» Goal of the exercise: For the records that follow, please set down exactly the lines between the one holding "Viewport: 1291px width, 807px height." and the one holding "Given: Delete member stella1 with trash icon", inclusive, and only those.

Collected data
··········

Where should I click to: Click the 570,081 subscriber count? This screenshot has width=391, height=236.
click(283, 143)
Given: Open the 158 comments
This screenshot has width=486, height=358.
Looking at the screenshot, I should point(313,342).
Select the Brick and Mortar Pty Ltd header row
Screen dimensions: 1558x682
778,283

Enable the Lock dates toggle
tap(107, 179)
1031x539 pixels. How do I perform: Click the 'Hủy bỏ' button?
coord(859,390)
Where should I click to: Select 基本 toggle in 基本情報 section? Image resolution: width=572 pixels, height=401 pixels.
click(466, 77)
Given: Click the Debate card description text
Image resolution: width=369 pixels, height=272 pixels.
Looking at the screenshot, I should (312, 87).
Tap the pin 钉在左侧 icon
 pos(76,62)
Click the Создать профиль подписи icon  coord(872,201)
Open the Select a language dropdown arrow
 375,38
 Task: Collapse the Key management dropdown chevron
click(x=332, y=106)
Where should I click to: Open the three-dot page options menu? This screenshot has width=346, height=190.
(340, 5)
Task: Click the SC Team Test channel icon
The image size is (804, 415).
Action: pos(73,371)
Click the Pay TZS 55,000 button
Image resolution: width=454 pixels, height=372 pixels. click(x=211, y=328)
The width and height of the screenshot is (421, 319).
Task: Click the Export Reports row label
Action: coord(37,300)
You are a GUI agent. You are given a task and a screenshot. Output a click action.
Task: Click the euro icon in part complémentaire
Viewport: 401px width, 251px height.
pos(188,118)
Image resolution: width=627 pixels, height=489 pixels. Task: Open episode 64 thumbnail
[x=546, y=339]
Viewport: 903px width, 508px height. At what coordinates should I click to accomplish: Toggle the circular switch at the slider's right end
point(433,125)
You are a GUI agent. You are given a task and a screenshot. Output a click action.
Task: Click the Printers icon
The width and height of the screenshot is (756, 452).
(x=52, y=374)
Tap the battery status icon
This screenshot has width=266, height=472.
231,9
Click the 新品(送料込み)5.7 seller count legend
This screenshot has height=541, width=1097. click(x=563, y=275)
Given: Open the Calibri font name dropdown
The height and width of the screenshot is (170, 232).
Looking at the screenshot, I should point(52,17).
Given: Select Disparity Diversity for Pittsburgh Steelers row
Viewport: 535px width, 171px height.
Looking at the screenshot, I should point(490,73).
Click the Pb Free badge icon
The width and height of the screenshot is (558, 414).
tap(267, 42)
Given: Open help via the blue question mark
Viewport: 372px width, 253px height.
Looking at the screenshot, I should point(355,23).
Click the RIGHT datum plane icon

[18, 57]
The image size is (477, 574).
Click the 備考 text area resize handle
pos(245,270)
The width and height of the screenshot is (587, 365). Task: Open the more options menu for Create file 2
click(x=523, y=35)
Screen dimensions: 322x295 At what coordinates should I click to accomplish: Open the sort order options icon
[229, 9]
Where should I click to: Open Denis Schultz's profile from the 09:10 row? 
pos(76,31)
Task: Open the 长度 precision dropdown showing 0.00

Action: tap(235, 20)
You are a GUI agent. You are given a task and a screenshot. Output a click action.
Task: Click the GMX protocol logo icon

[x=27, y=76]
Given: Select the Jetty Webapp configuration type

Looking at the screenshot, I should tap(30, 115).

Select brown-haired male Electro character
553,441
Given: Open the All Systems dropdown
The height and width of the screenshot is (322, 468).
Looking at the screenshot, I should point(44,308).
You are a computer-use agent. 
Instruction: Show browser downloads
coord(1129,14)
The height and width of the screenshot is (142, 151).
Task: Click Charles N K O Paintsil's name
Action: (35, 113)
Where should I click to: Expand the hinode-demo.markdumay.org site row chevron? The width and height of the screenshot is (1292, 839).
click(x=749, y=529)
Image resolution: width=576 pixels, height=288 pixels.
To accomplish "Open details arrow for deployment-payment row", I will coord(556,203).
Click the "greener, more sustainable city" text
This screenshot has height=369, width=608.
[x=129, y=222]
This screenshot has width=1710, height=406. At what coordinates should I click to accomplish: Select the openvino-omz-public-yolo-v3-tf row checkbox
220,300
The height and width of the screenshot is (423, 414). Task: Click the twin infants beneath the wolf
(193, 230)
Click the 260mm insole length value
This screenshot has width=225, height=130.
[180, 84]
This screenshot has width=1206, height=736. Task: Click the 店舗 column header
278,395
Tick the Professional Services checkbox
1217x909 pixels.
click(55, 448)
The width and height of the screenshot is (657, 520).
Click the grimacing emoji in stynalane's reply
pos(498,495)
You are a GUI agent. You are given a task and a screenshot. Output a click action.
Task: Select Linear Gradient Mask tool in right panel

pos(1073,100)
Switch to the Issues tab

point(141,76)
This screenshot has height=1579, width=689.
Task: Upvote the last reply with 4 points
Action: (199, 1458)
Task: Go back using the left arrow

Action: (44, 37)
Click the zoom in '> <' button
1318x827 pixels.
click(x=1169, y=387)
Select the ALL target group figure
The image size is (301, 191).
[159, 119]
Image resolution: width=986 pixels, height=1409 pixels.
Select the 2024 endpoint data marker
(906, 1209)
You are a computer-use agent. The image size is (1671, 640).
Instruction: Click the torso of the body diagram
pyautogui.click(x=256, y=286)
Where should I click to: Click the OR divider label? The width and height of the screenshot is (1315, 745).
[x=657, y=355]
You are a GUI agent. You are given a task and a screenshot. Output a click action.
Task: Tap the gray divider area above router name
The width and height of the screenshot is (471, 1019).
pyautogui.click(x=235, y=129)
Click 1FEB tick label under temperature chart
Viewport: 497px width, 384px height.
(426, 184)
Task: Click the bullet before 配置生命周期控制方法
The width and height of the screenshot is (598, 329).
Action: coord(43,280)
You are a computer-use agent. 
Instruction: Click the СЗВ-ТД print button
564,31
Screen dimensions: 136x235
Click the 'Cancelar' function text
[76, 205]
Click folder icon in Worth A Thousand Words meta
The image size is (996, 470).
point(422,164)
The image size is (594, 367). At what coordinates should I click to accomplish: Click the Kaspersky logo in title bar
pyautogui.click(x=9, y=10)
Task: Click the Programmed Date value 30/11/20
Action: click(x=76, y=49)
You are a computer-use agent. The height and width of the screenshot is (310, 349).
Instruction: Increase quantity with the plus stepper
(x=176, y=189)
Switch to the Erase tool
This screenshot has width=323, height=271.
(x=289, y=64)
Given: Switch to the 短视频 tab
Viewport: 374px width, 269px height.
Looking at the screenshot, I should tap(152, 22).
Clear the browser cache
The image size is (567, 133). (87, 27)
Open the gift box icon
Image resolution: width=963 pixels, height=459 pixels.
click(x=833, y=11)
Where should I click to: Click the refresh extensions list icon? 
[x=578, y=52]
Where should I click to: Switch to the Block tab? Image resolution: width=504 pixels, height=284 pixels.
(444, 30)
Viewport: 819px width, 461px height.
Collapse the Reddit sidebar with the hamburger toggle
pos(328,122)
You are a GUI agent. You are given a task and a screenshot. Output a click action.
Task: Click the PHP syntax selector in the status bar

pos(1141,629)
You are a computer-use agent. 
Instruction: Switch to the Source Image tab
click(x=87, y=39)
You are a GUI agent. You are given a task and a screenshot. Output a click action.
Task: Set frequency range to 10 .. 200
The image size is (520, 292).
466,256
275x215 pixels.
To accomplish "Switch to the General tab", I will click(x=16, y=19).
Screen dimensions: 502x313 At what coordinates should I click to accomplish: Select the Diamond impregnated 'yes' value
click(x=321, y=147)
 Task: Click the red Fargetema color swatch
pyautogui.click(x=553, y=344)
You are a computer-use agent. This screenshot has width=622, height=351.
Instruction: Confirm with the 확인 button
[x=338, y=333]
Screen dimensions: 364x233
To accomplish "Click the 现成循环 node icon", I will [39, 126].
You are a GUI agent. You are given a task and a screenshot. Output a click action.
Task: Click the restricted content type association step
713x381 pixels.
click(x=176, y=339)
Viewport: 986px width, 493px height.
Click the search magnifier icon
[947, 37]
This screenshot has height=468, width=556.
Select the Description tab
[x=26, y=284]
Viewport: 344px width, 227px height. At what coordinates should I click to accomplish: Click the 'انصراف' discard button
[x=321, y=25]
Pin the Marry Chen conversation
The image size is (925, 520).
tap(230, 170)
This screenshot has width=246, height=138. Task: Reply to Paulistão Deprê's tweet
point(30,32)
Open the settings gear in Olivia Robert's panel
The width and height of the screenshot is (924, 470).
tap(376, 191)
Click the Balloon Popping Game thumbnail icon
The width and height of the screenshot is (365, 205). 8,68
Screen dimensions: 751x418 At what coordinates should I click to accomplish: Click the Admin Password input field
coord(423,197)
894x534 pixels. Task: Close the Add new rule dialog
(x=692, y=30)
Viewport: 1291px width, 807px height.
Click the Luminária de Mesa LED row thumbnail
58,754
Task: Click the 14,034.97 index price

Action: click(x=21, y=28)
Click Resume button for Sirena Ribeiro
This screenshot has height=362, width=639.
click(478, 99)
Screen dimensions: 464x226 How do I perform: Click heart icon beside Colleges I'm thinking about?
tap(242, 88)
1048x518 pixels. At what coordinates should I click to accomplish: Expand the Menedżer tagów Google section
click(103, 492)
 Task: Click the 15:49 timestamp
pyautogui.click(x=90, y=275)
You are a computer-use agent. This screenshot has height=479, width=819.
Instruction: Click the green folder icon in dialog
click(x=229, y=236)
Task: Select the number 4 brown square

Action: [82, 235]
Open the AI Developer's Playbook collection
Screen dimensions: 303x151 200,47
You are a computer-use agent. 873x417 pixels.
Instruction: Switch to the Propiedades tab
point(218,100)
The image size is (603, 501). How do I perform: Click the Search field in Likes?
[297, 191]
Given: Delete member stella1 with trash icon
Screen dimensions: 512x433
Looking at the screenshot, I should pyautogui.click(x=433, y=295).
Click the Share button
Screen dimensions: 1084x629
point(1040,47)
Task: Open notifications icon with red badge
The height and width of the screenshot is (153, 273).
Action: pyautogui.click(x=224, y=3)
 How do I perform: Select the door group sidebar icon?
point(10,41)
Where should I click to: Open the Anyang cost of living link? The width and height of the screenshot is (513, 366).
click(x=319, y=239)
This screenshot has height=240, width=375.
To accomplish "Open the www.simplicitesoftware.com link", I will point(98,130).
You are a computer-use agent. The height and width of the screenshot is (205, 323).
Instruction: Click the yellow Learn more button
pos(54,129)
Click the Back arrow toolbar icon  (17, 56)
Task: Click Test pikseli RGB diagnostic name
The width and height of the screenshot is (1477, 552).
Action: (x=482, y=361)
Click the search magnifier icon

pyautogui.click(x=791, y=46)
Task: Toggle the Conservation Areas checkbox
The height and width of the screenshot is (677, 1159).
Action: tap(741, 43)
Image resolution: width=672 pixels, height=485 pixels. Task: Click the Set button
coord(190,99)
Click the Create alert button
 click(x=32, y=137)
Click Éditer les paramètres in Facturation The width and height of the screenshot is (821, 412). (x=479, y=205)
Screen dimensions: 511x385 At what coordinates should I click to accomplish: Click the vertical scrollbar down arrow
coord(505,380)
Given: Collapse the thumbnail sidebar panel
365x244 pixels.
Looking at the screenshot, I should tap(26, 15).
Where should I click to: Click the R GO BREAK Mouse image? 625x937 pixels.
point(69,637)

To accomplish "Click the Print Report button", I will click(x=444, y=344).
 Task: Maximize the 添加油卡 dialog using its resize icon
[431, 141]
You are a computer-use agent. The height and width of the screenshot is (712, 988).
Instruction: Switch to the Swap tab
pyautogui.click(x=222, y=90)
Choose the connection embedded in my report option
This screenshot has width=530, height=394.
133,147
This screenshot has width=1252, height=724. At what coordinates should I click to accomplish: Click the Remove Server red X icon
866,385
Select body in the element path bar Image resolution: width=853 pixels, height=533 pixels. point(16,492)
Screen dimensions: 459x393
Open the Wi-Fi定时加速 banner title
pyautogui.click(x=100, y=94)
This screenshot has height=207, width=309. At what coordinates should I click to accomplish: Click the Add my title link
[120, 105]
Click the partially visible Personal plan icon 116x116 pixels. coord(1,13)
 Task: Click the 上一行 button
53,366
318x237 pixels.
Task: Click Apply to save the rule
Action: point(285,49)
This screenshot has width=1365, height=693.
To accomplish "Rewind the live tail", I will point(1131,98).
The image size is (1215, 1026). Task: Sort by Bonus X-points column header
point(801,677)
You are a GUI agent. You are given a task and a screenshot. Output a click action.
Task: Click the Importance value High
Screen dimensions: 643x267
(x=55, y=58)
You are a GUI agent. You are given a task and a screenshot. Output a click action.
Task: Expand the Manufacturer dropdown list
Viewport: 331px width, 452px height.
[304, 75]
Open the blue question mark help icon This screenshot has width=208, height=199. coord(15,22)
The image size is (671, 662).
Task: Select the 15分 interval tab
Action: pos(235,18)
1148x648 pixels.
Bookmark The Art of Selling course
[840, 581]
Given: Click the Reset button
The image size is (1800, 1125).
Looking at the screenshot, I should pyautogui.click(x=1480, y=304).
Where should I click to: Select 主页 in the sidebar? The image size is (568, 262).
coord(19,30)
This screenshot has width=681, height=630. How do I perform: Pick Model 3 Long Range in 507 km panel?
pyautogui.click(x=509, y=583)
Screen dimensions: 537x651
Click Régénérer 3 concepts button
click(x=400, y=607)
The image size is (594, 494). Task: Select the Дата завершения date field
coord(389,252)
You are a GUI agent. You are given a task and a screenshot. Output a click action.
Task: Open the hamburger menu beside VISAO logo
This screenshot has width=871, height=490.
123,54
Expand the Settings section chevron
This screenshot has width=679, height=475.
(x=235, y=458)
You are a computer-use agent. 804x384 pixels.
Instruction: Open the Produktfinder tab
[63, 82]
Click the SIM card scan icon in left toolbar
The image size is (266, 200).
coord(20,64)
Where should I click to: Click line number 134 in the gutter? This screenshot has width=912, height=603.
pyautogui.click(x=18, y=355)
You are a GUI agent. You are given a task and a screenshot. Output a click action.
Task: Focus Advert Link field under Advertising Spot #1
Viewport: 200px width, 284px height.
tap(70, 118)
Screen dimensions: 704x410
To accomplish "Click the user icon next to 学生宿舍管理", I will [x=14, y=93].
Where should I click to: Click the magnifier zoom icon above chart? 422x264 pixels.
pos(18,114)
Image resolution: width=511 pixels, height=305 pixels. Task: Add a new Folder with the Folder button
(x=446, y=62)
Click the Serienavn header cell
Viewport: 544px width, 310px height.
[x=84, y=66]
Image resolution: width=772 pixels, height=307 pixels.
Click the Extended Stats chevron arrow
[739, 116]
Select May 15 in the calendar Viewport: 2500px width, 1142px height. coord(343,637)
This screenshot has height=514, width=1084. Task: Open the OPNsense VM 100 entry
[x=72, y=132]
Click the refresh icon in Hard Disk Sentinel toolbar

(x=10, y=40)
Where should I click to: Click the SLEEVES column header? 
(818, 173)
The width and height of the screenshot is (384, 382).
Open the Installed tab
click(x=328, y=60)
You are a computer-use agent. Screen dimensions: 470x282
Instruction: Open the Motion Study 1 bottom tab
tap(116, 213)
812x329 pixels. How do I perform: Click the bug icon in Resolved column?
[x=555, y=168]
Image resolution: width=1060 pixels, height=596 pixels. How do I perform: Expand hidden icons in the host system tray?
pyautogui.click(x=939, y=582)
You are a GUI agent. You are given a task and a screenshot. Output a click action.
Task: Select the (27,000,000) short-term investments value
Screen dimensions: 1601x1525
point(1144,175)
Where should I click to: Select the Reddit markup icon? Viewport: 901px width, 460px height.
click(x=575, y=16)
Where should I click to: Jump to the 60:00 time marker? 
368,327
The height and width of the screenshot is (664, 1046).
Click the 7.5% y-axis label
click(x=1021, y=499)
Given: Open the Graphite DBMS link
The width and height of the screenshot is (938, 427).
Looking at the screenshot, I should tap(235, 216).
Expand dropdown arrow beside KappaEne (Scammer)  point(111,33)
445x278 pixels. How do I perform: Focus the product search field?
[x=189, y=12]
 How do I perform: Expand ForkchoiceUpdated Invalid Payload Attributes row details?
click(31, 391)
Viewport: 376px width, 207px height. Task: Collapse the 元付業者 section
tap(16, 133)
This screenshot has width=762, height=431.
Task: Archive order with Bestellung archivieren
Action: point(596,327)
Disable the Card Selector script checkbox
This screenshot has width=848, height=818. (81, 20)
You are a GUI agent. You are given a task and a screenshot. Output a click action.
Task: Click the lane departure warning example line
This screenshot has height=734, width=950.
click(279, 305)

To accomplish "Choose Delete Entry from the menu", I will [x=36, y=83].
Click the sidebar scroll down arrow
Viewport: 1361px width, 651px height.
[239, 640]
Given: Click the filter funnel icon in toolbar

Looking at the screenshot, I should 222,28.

··········

» Result of this exercise:
Viewport: 1291px width, 807px height.
Click the Luminária de Mesa LED row thumbnail
58,754
Task: Click the 14,034.97 index price

Action: click(x=21, y=28)
Click Resume button for Sirena Ribeiro
This screenshot has height=362, width=639.
click(478, 99)
Screen dimensions: 464x226 How do I perform: Click heart icon beside Colleges I'm thinking about?
tap(242, 88)
1048x518 pixels. At what coordinates should I click to accomplish: Expand the Menedżer tagów Google section
click(103, 492)
 Task: Click the 15:49 timestamp
pyautogui.click(x=90, y=275)
You are a computer-use agent. This screenshot has height=479, width=819.
Instruction: Click the green folder icon in dialog
click(x=229, y=236)
Task: Select the number 4 brown square

Action: [82, 235]
Open the AI Developer's Playbook collection
Screen dimensions: 303x151 200,47
You are a computer-use agent. 873x417 pixels.
Instruction: Switch to the Propiedades tab
point(218,100)
The image size is (603, 501). How do I perform: Click the Search field in Likes?
[297, 191]
Given: Delete member stella1 with trash icon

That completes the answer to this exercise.